Muchas viviendas en venta se presentan amuebladas, ya que el propietario aún vive en ellas mientras busca un comprador. Esto puede ser beneficioso, ya que una casa bien decorada y en buen estado puede resultar más atractiva.
Pero cuando se cierra la compraventa, surge la duda sobre si es obligatorio vaciar la vivienda antes de que se transfiera la propiedad. Este proceso podría implicar gastos adicionales y esfuerzo, especialmente al retirar muebles y electrodomésticos que son difíciles de mover o están instalados. ¿Qué dice la ley en este caso? En Finques Palau te lo explicamos.
La normativa no establece una obligación explícita de vaciar la casa, pero sí señala que el vendedor debe dejar en el inmueble lo que se haya acordado en el anuncio de venta, no necesariamente lo que aparece en las fotografías. Si se especifica que se incluyen electrodomésticos, como una nevera o lavadora, estos deben permanecer en la vivienda. Además, cualquier artículo que se haya reflejado en el contrato de compraventa también debe ser entregado al comprador. Por ejemplo, si se ofrece la casa con aire acondicionado, los aparatos instalados deben dejarse en el lugar; de no hacerlo, el comprador podría reclamarlo como una falsedad.
En cuanto a los elementos que deben quedarse, aunque no haya una regla clara, es común que los electrodomésticos empotrados, como el horno o la campana extractora, permanezcan en la casa, mientras que aquellos que son fáciles de trasladar, como el frigorífico o la lavadora, suelen ser retirados por el vendedor. Algunos propietarios prefieren dejar toda la cocina equipada para facilitar la venta o porque los electrodomésticos no encajan en su nueva vivienda.

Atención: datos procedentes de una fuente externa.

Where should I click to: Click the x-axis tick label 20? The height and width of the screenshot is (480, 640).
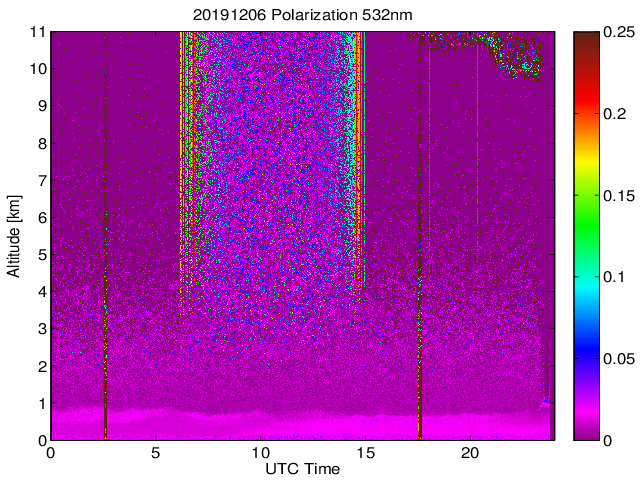(470, 452)
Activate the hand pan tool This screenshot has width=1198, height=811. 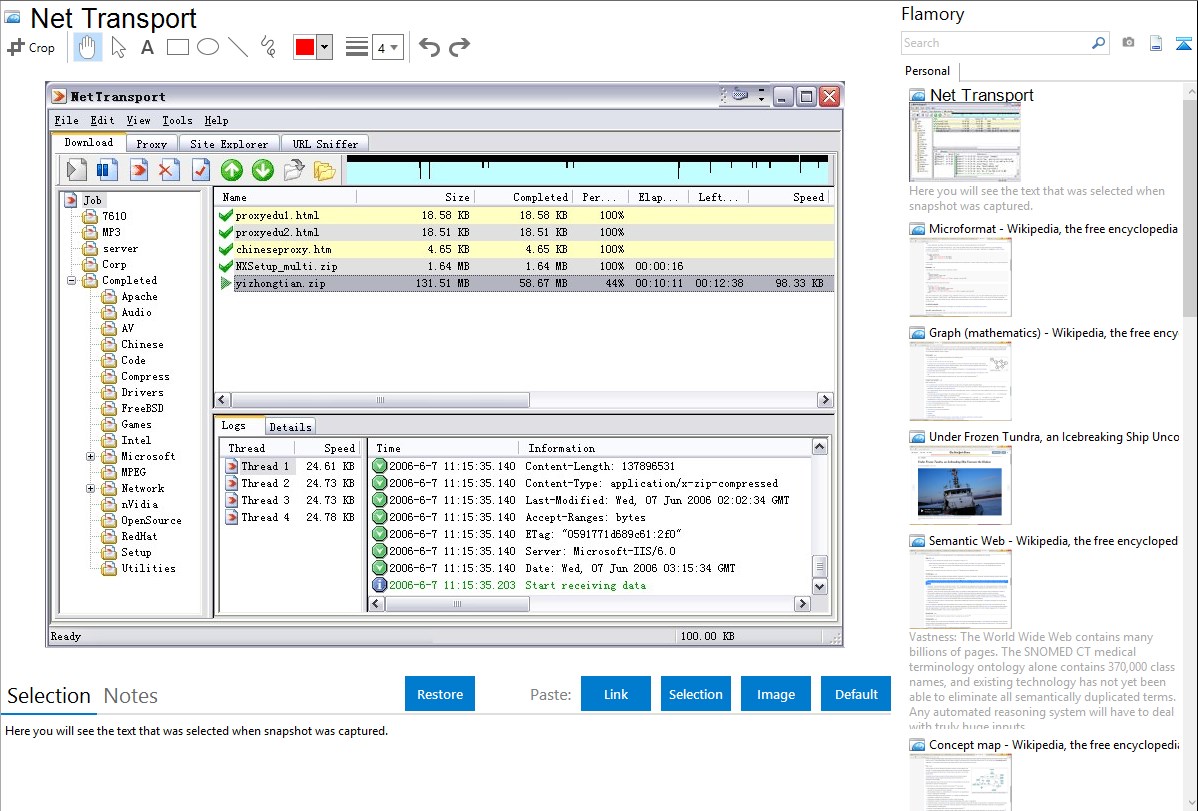[x=88, y=47]
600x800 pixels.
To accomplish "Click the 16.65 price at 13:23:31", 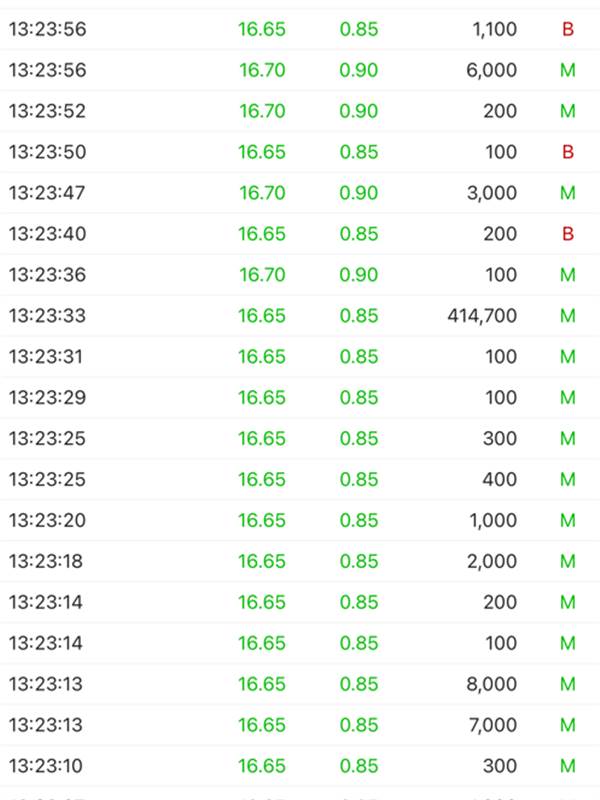I will click(262, 357).
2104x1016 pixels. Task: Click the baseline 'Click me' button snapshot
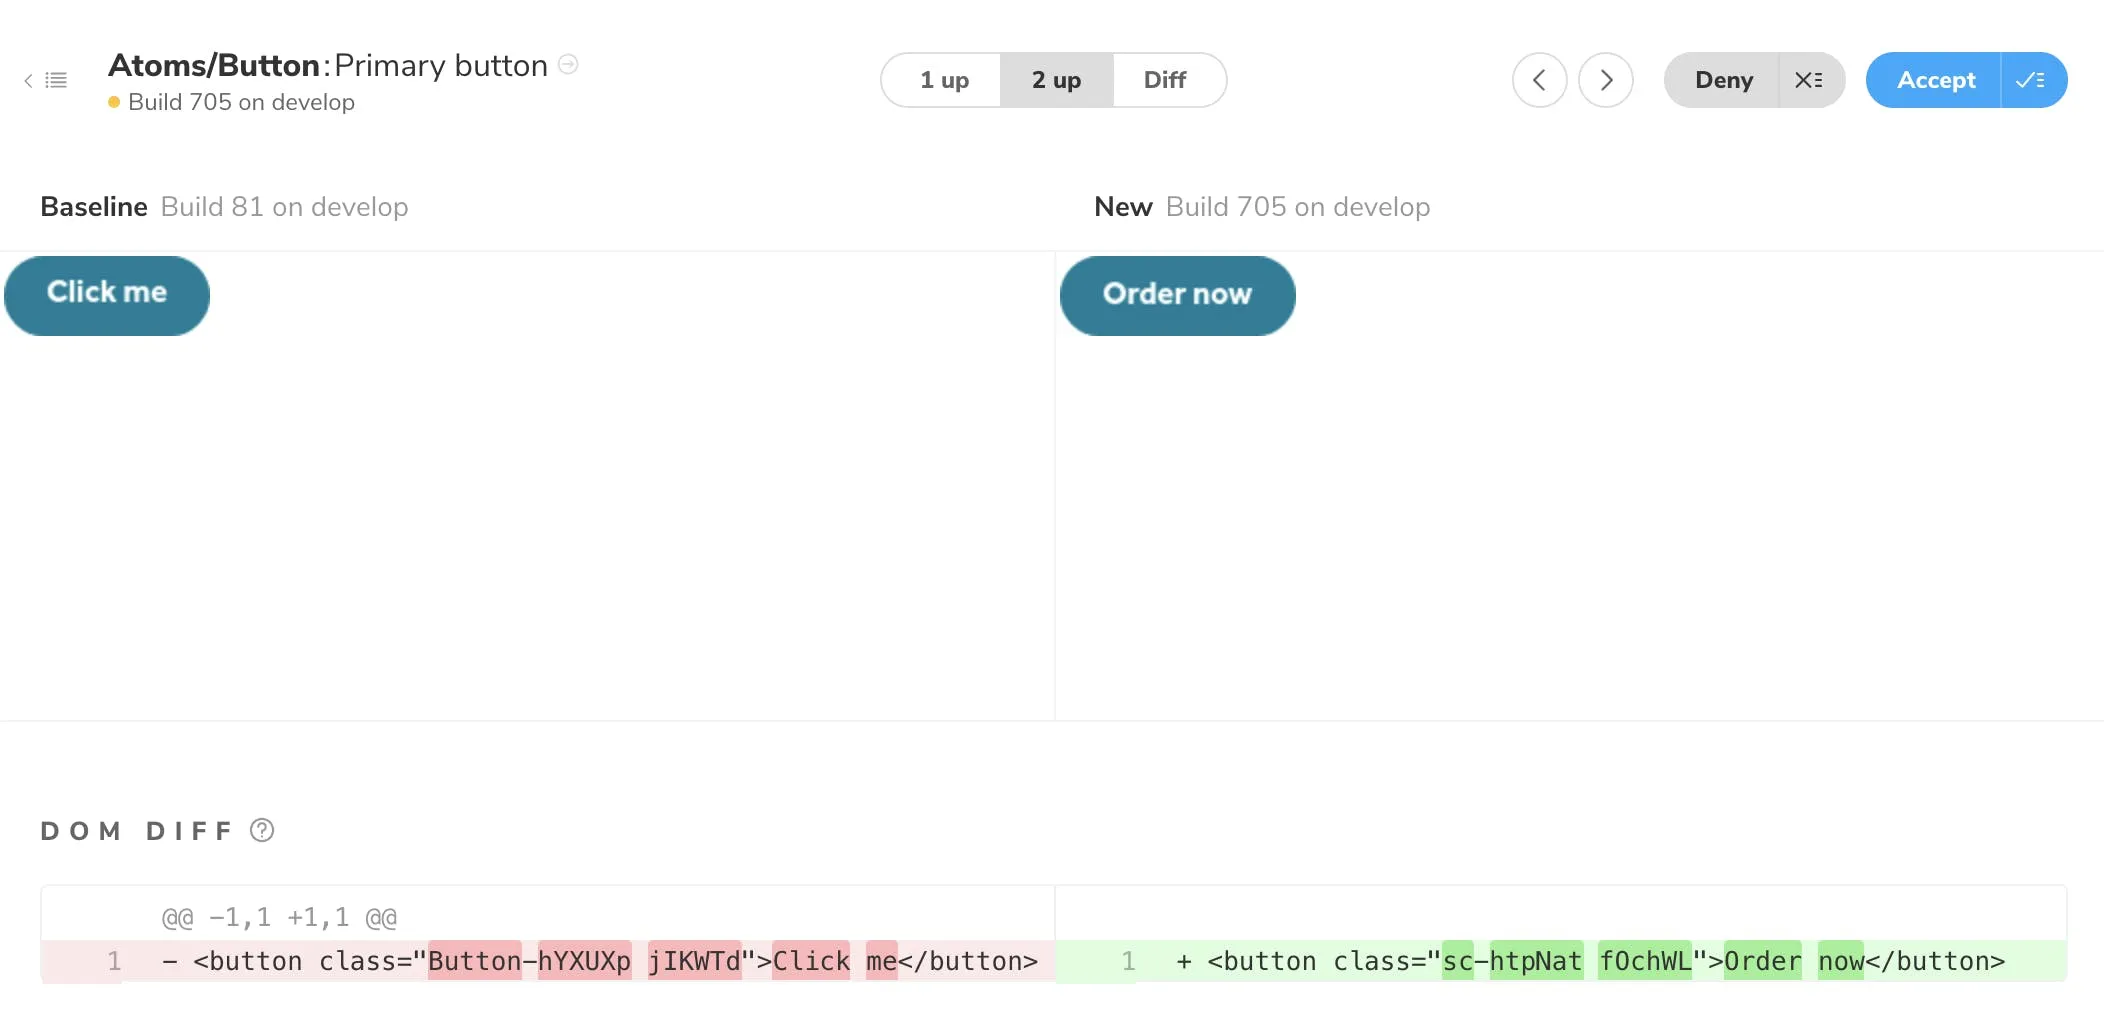point(107,295)
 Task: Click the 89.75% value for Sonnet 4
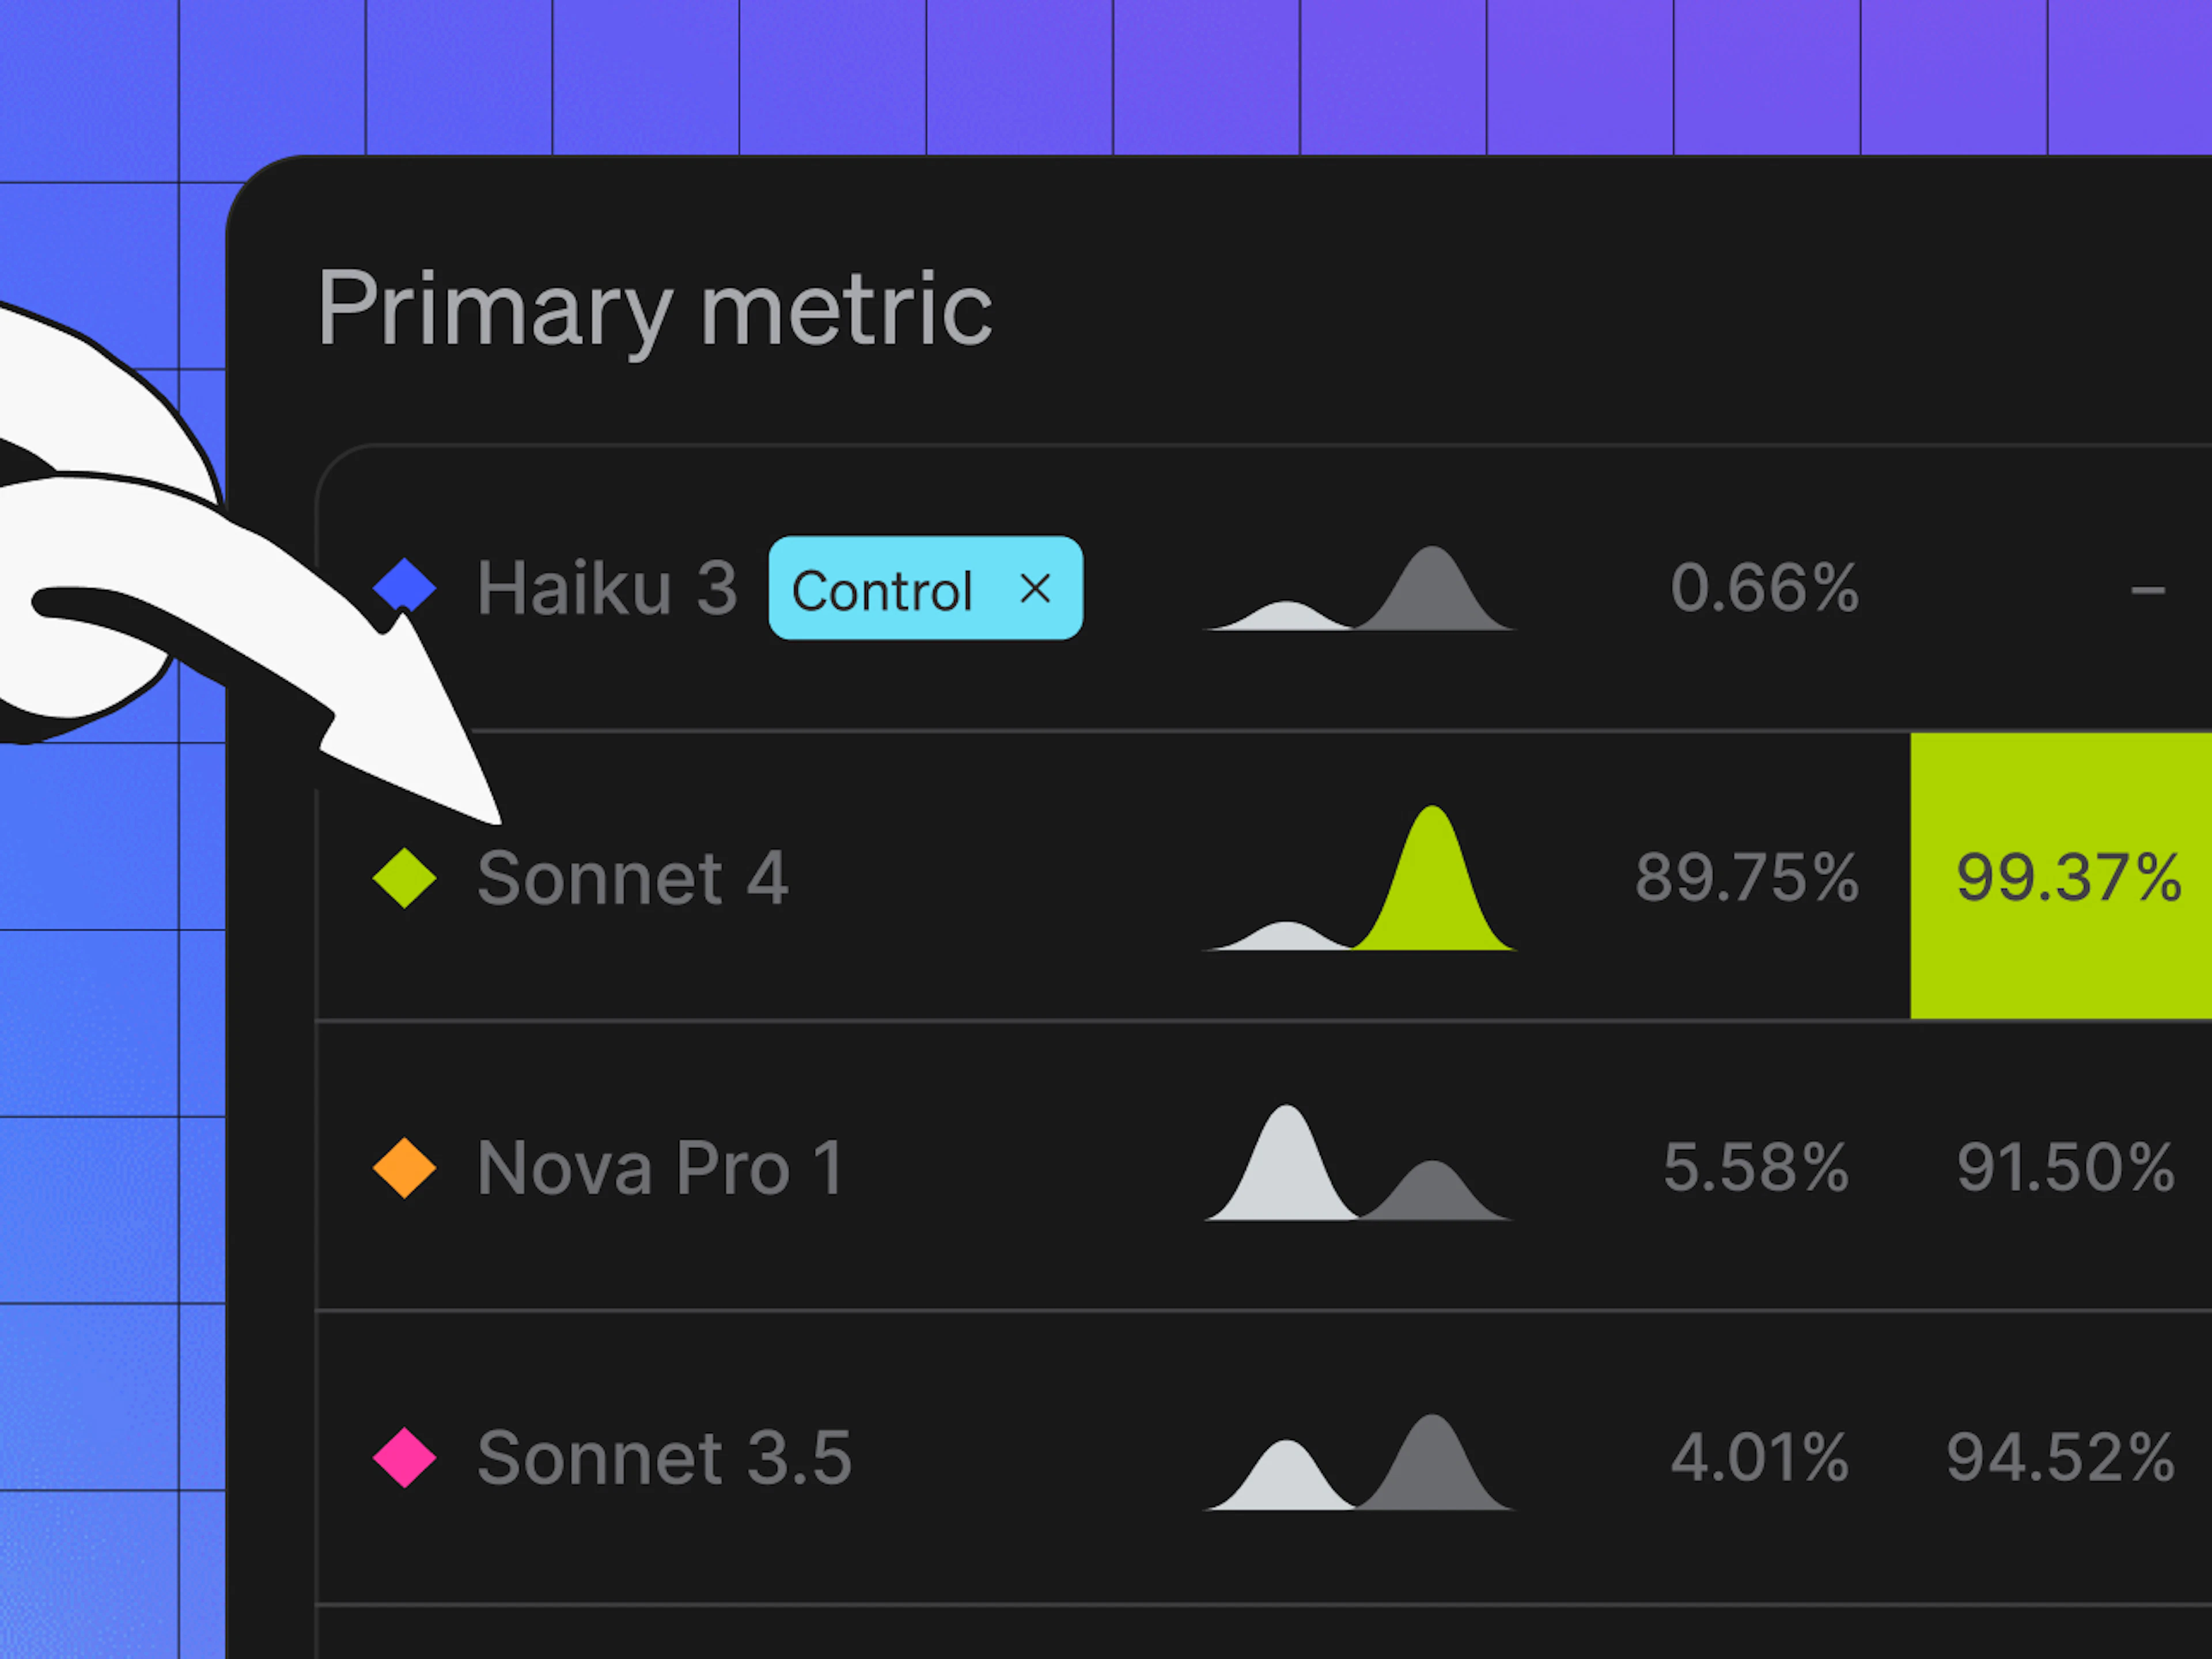(x=1747, y=878)
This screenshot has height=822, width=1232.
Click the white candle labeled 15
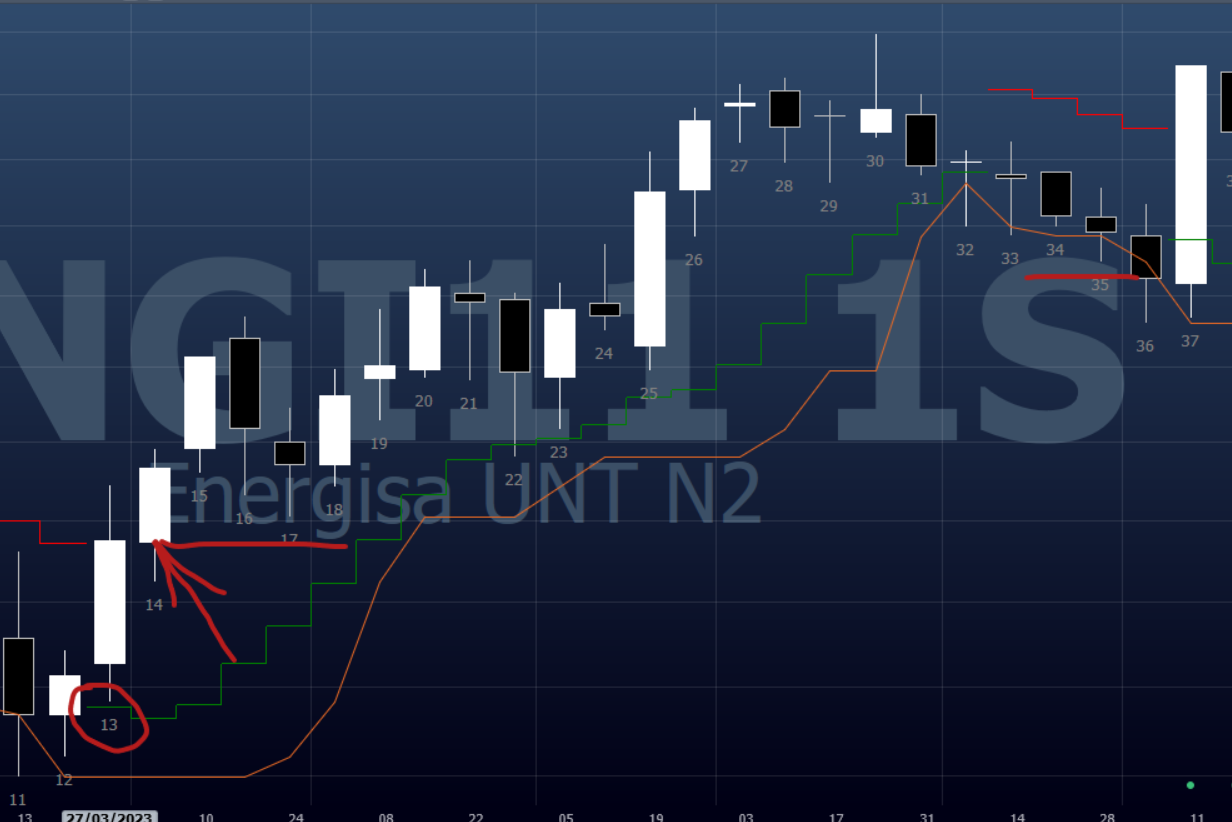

En cuanto a las instalaciones fijas como grifos, retretes, bañeras o sistemas de calefacción, estos deben permanecer en el inmueble. La retirada de estos elementos podría causar daños significativos, algo que ha sido reconocido por la Audiencia Provincial de Zaragoza, que en un caso resolvió que el vendedor debía indemnizar al comprador por los daños causados al retirar accesorios esenciales de la vivienda.
Por último, si hay dudas sobre qué dejar, es recomendable discutirlo con el comprador para evitar malentendidos y, si se desea llevarse ciertos elementos, se puede negociar un precio adicional para incluirlos en la venta.
Además, si se venden muebles o electrodomésticos, estos deben estar en buen estado de funcionamiento, ya que si no lo están, el comprador podría exigir una compensación.